EXERCISE INPUT:
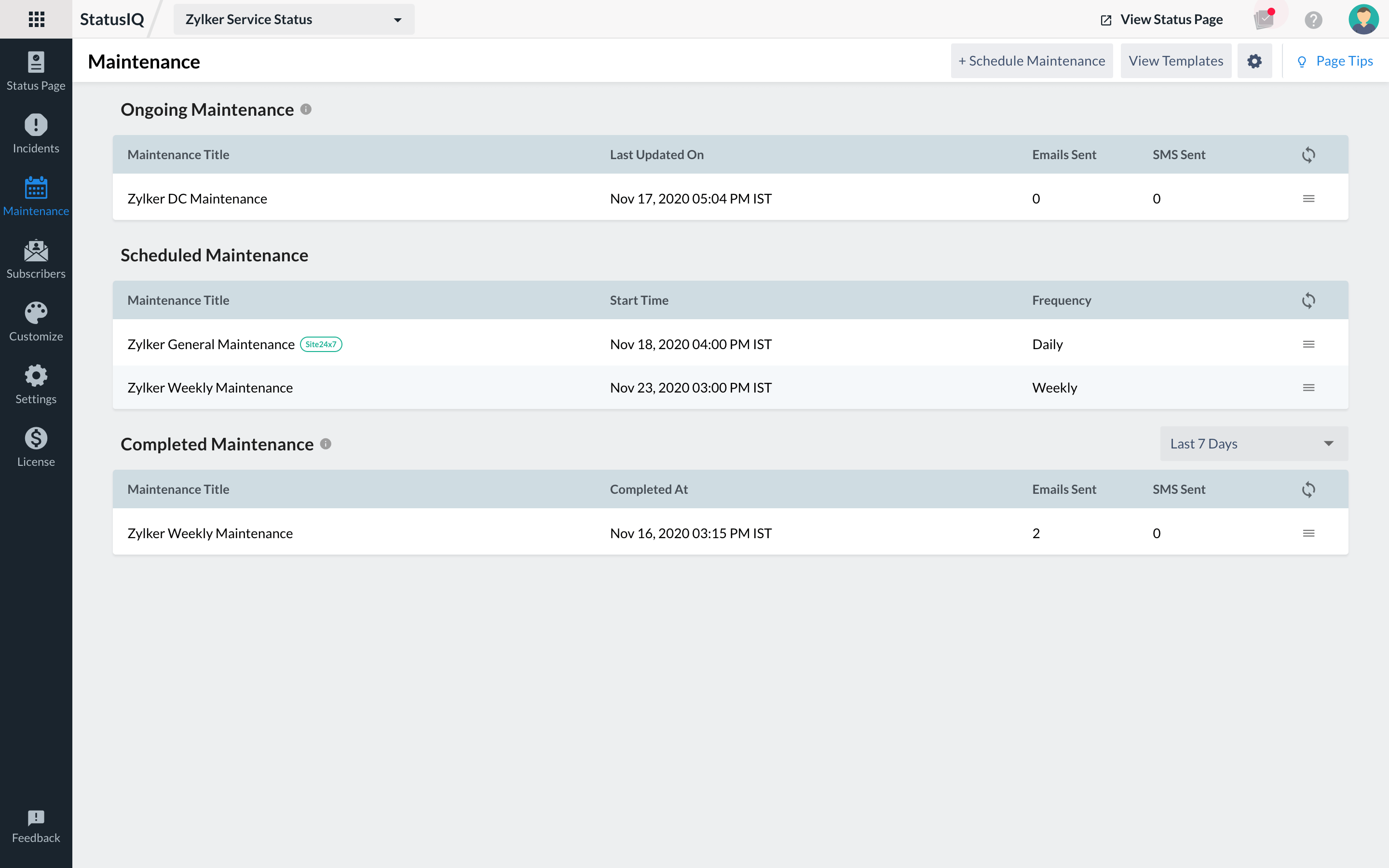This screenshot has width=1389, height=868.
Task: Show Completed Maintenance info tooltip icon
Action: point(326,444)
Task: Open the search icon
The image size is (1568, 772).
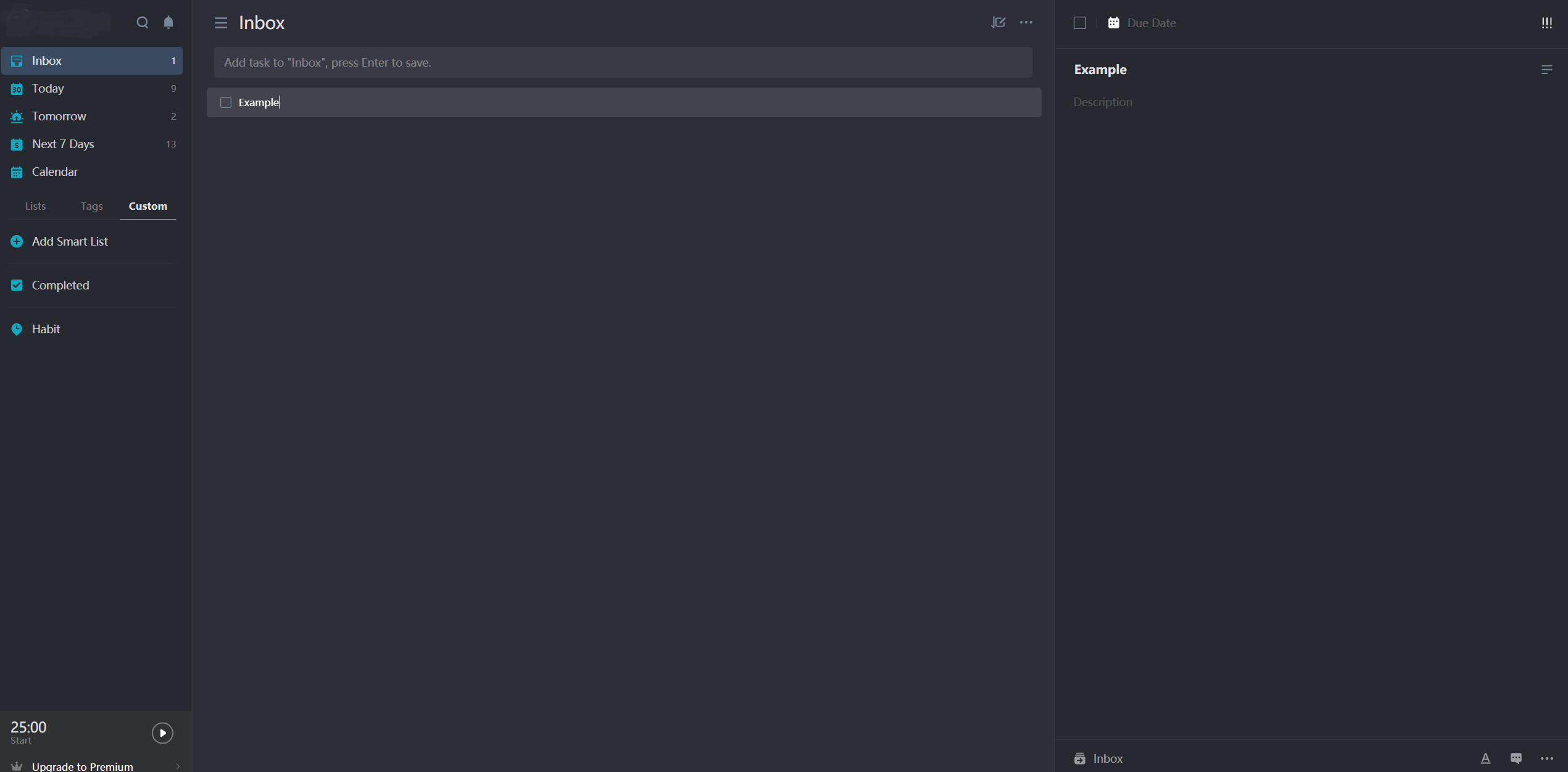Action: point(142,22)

WORK ITEM:
Every line from the one containing "Task: Open the search icon" to the end of the material above is to be returned exactly, with the pictures left out.

WRITTEN REPLY:
Task: Open the search icon
The image size is (1568, 772).
Action: point(142,22)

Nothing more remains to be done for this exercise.